Even if we were to accept that what's public in one context should be public in all, the model assumes that the information about you is still coming from you or from credible and well-intentioned sources. Unfortunately, anything written about you on the Internet by anyone is fair game for inclusion. In fact, if the bots are doing what they're meant to, it's inevitable. There are already horror stories. Wired reports on a blogger covering the Mark Foley scandel being automatically tagged a pedophile. In the comments to another article about the site, a high school teacher complains that an angry student created a spoof myspace profile about him. While he was able to get myspace to remove it, the bogus information had already made it into his spock profile. Imagine the potential for a kid to be bullied relentlessly through this site.

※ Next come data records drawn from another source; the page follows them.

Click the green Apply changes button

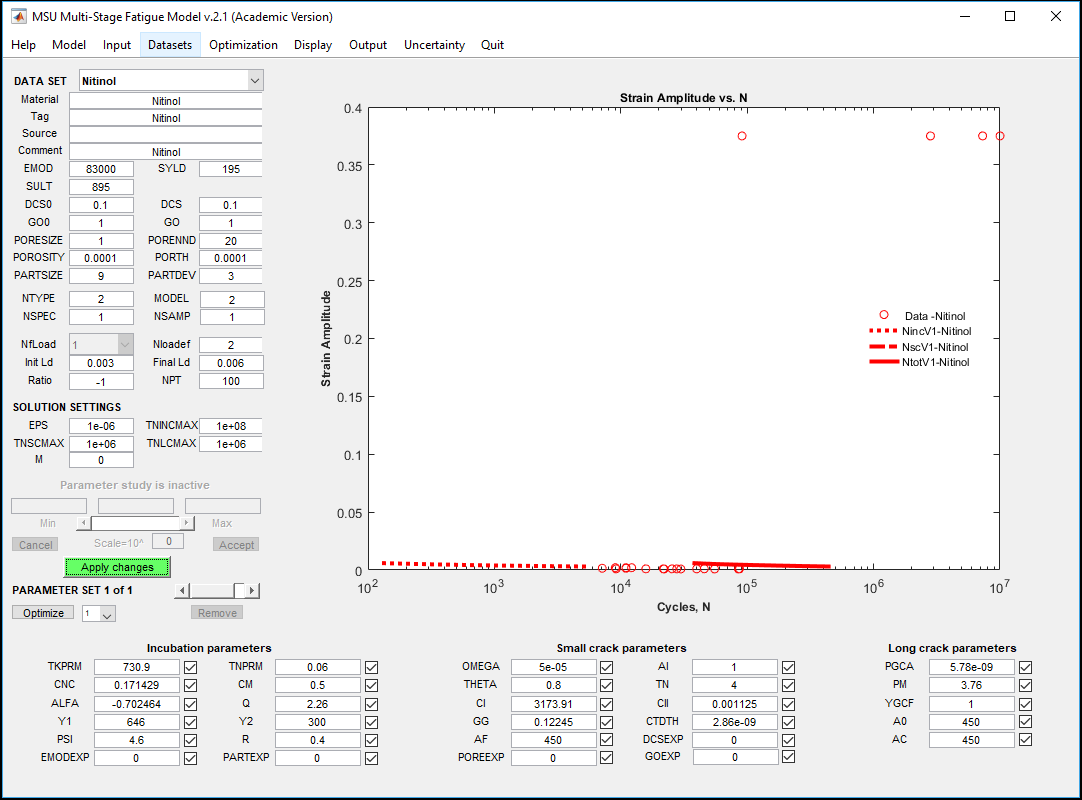coord(117,567)
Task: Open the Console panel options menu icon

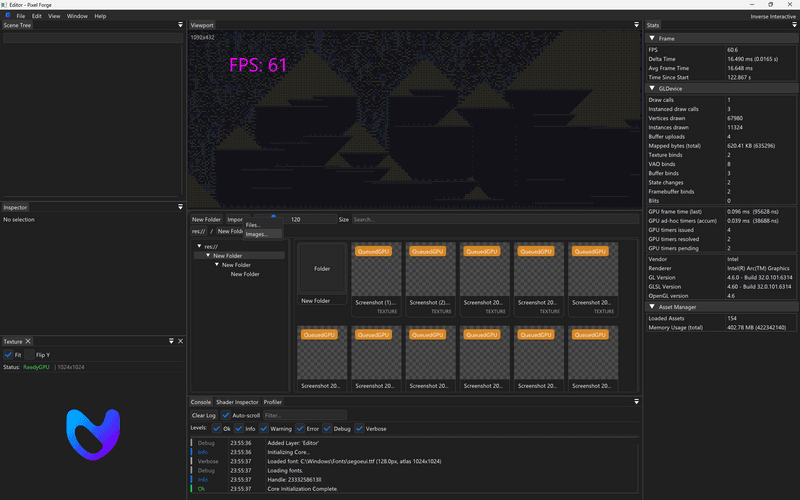Action: pos(637,402)
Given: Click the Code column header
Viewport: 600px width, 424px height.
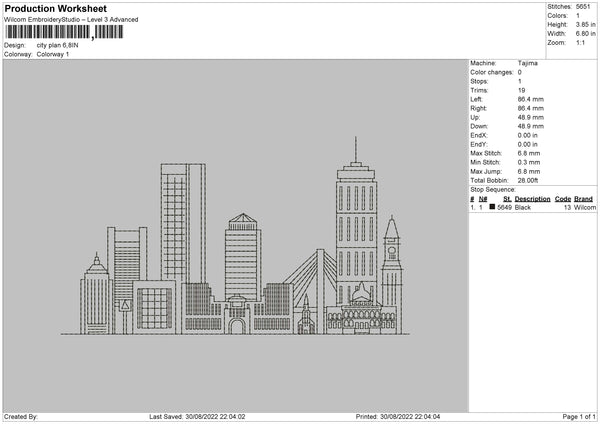Looking at the screenshot, I should coord(563,199).
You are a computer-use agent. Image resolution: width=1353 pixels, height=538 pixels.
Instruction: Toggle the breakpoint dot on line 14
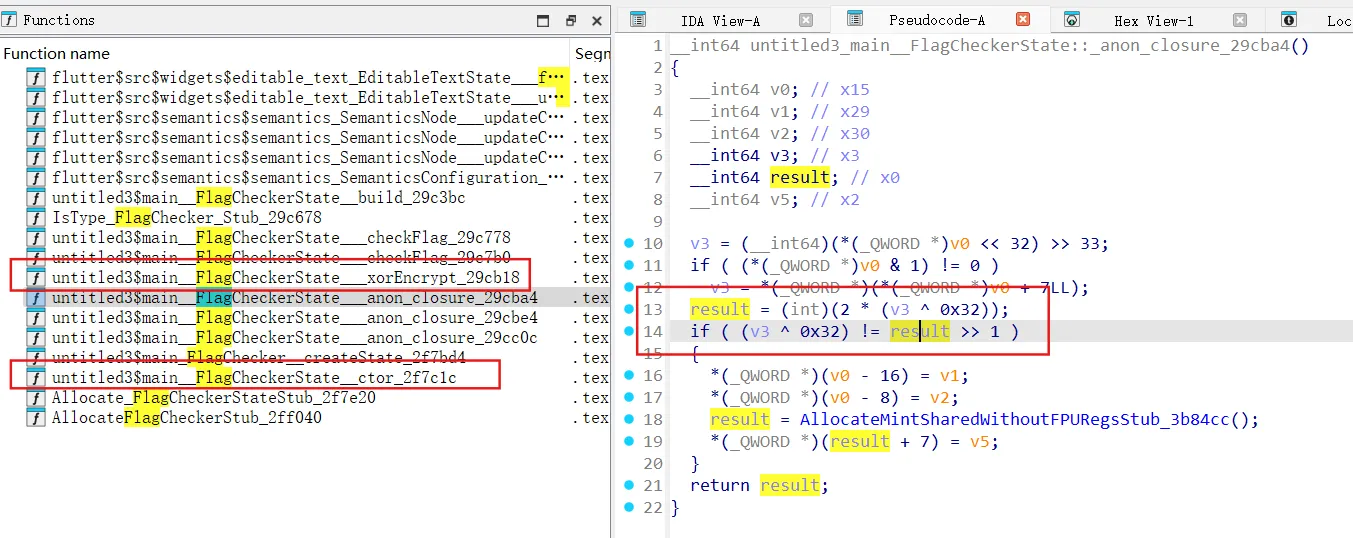click(629, 332)
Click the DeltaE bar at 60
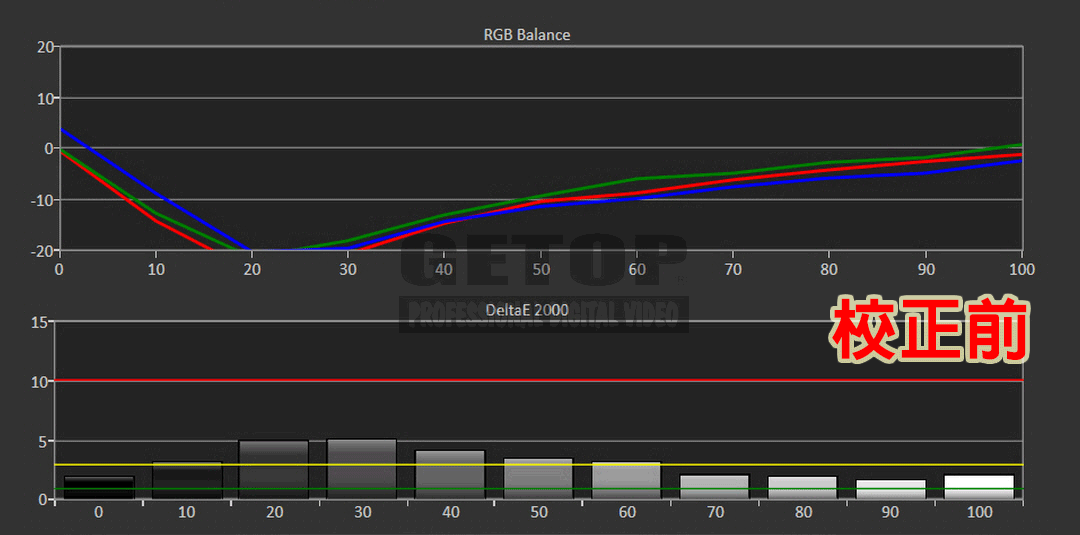 tap(626, 481)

Since it's an information popularity contest, they would have little power to stop the terrible things that kids say from being included on their own profile page.

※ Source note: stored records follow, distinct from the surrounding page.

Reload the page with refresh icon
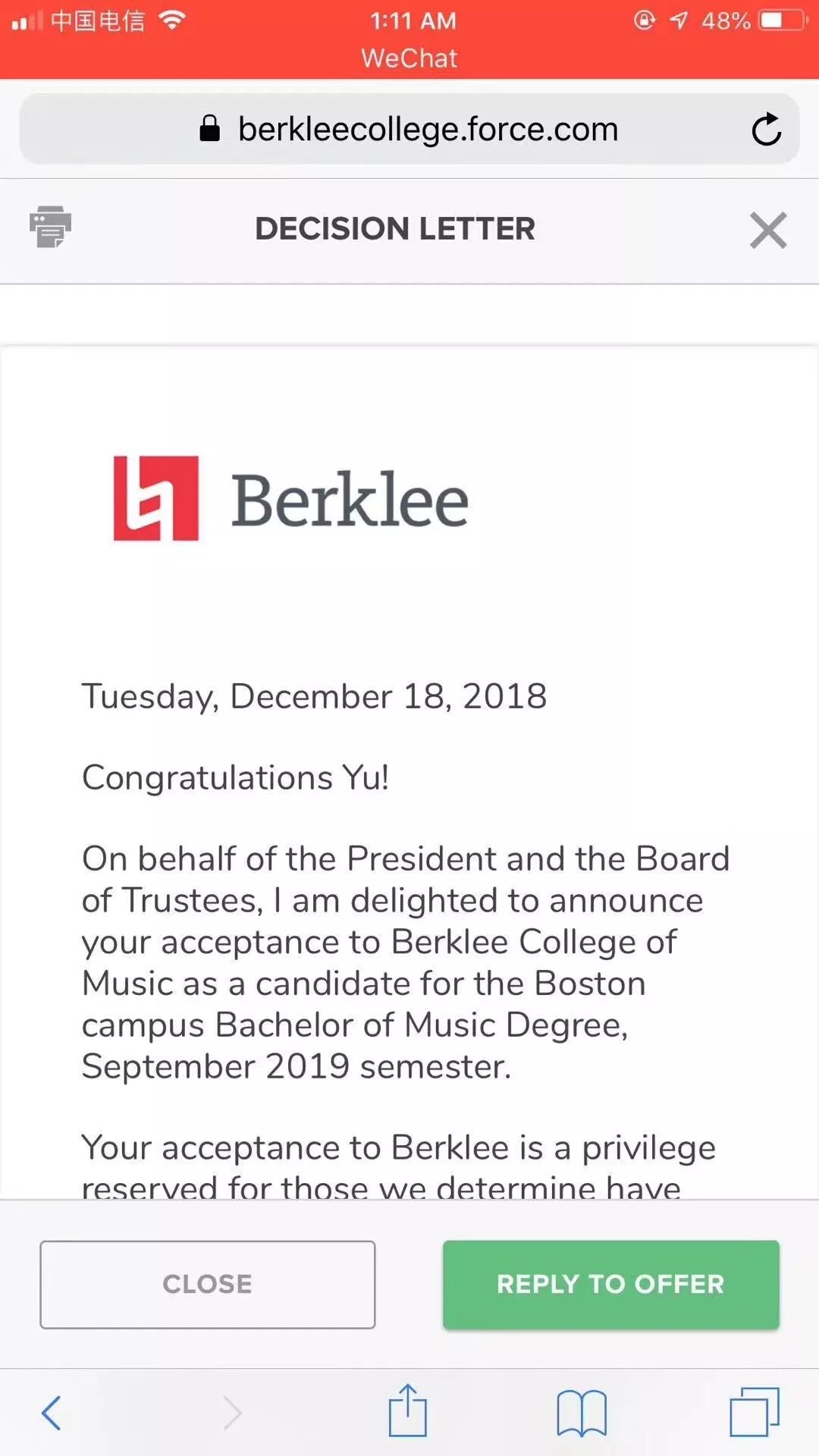Screen dimensions: 819x1456 [766, 130]

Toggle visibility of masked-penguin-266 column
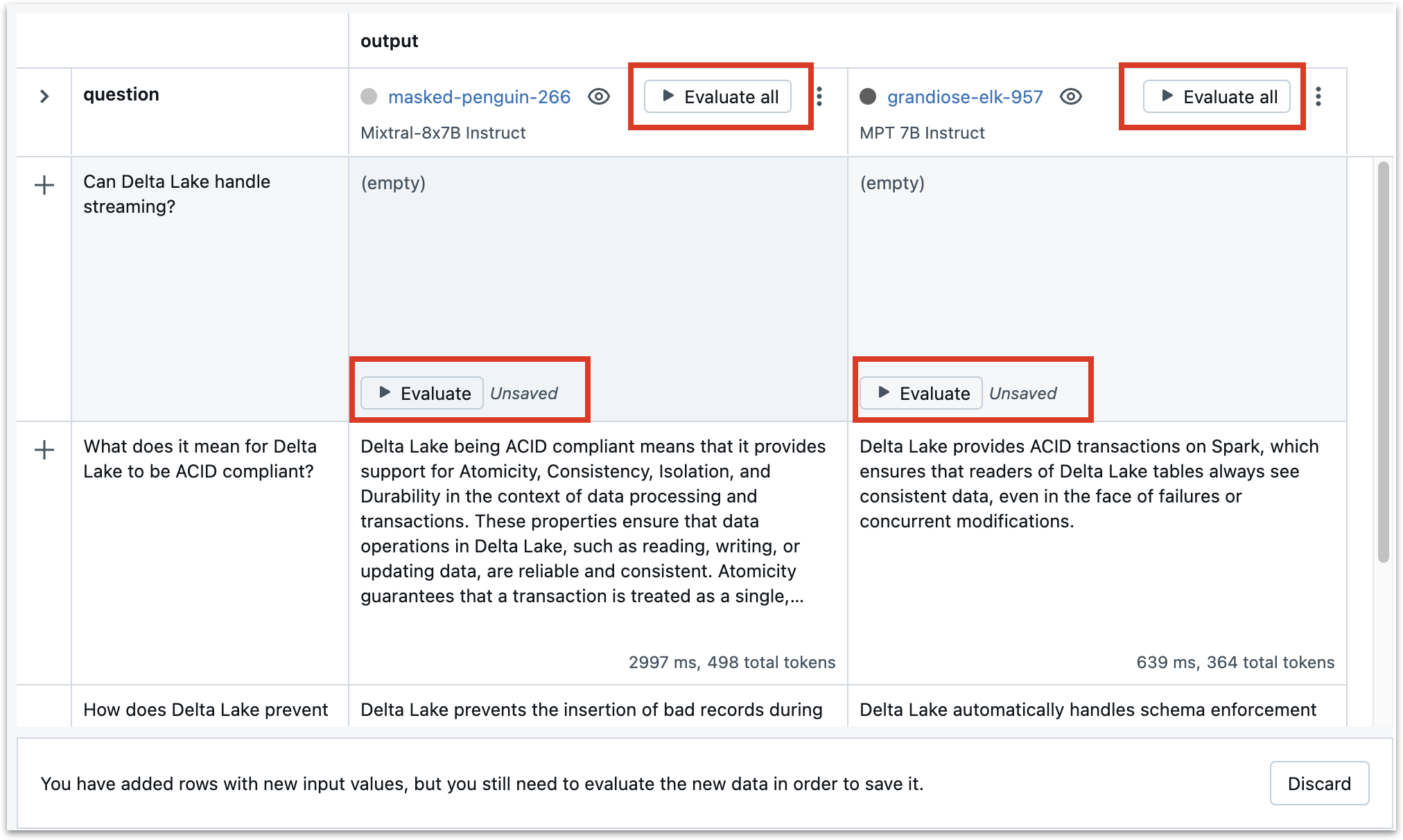point(599,96)
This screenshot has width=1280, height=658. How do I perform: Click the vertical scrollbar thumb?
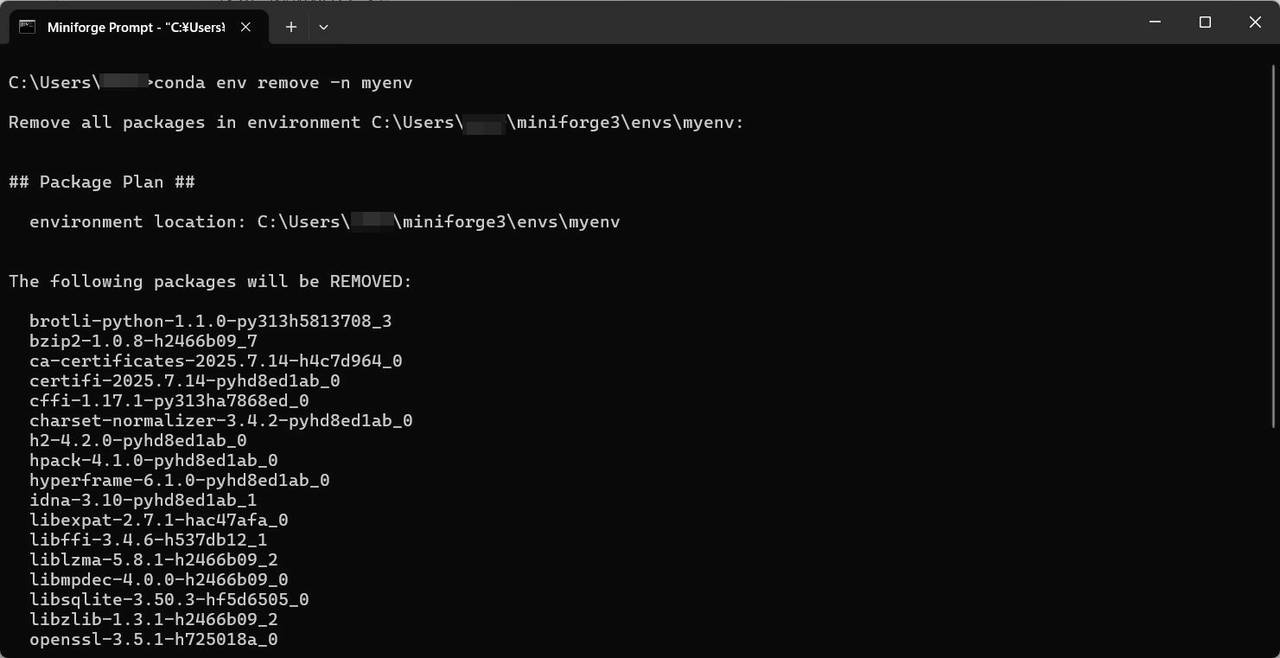[x=1273, y=245]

Spock.com isn't the only site that has to deal with vandalism. But it's one thing for wikipedia to grapple with it when their notability rule disallows articles about most of us. The potential consequences aren't much more severe than some kid including the wrong dates for the Civil War in a report. When the entire content of the site is real living people, the company is risking people's reputations in a way that could seriously damage their lives.
If you have an internet presence, they're compiling a profile on you whether you like it or not. In response to my request to have my profile removed, the Spock Team said, "If I were to remove your Spock search result you will eventually be reindexed." The only way to influence your profile is to register. What an incredibly coercive business model! The draw for registered users is to gain some influence over a profile that will exist whether they want it to or not. Unfortunately, this aspect is unlikely to change. For the service to be useful, they need to rope people into registering. While they're doing a better job than most of attaching information to the right person, it's unlikely they will ever be able to automate the process perfectly. Ultimately, I'm the only machine that can tell whether a page is about me or not.
If I don't want there to be a page about me at all, there is an alternative. They told another peeved profilee that she could be permanently deleted by completely removing herself from all social networking sites. They've decided that you don't get to choose whether or not to be a part of spock.com. The only way not to be profiled is not to allow any mention of yourself on the internet.
It is true that other sites, like zoominfo are doing similar things, but none in such an intrusive way. Spock Networks apparently thinks of this as being more successful.
Many people certainly do want tools to check up on those around them, and Jay Bhatti and Jaideep Singh hope to profit off that craving, whether it's wise to feed it or not. The question, I guess, is whether they'll put their energy into building safeguards against the blatant potential for their site to be abused, something which will be technically difficult and likely to decrease the site's usefulness as a search tool, or whether they'll stay on track to develop it into the best privacy-invading search tool in existence.